▶ [ABOUT THIS EXERCISE]
Some lines in the entries contain the word "agent". Copy all of them.

***** INPUT FOR THIS TASK *****

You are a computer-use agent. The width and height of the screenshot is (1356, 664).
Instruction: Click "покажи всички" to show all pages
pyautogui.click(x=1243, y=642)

*****
***** INPUT FOR THIS TASK *****

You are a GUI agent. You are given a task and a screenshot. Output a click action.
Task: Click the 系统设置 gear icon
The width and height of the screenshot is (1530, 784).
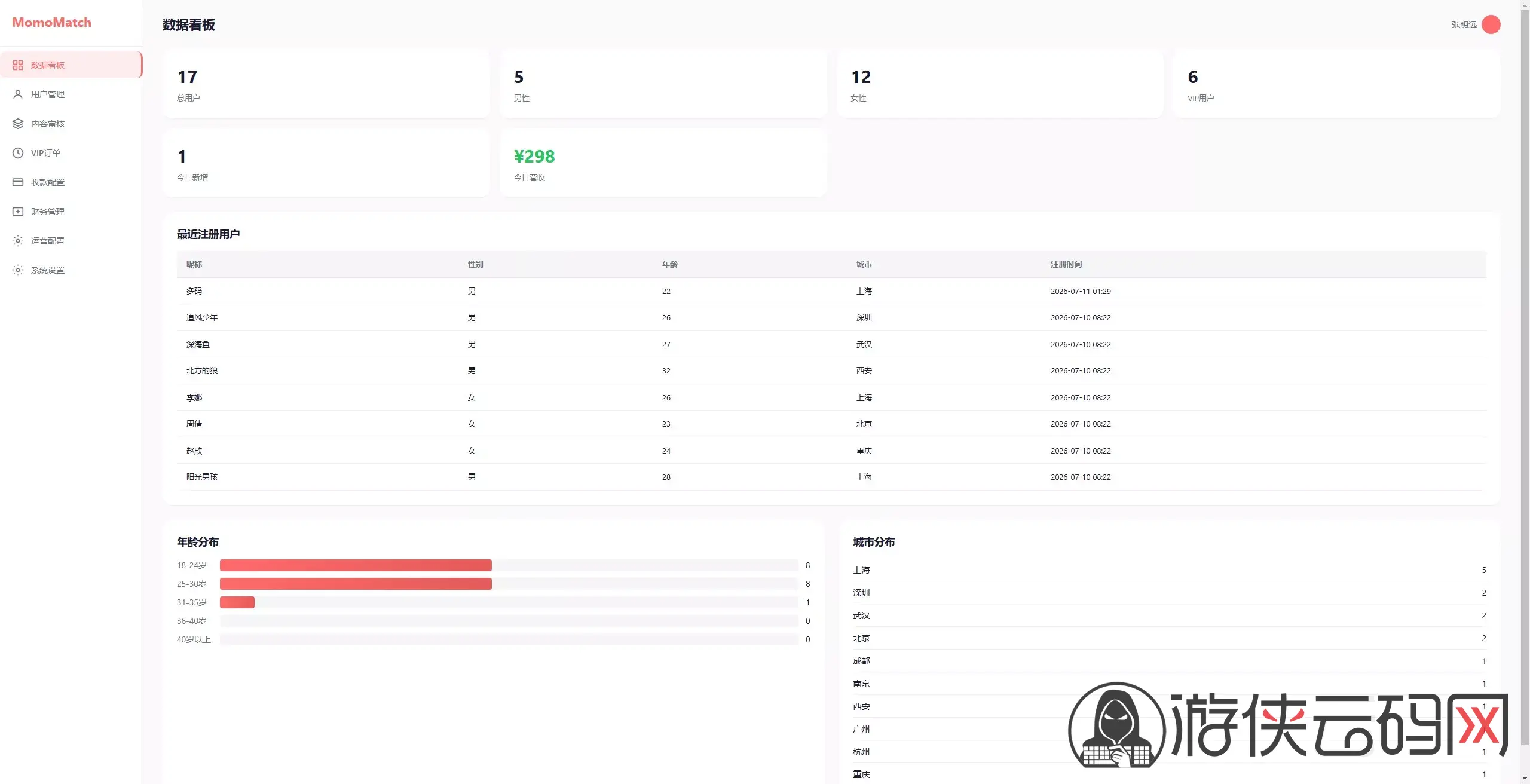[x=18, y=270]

*****
***** INPUT FOR THIS TASK *****

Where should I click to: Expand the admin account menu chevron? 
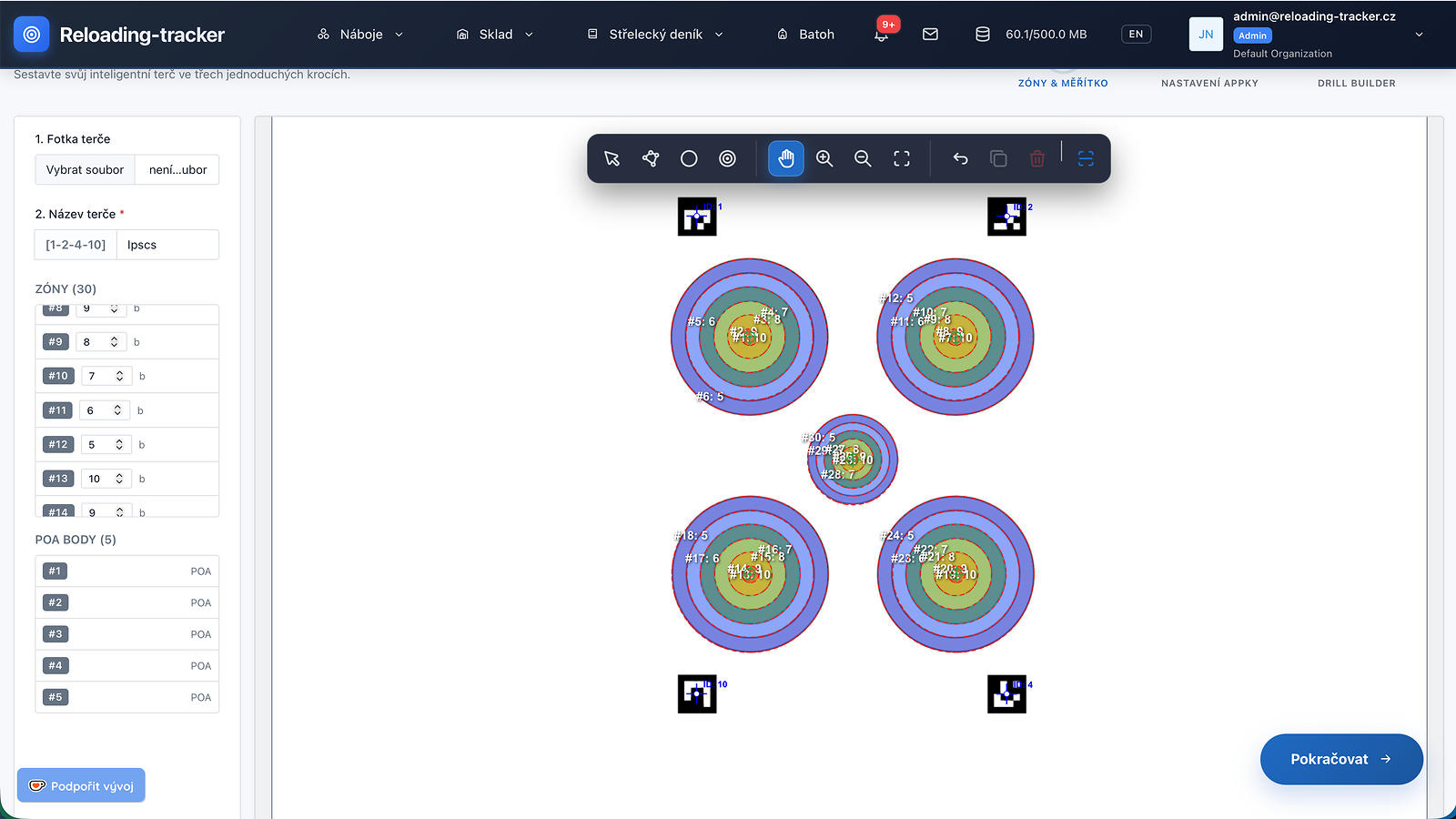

*****

▶ [YOUR RESPONSE]
You are a computer-use agent. The width and height of the screenshot is (1356, 664).
You are a GUI agent. You are given a task and a screenshot. Output a click action.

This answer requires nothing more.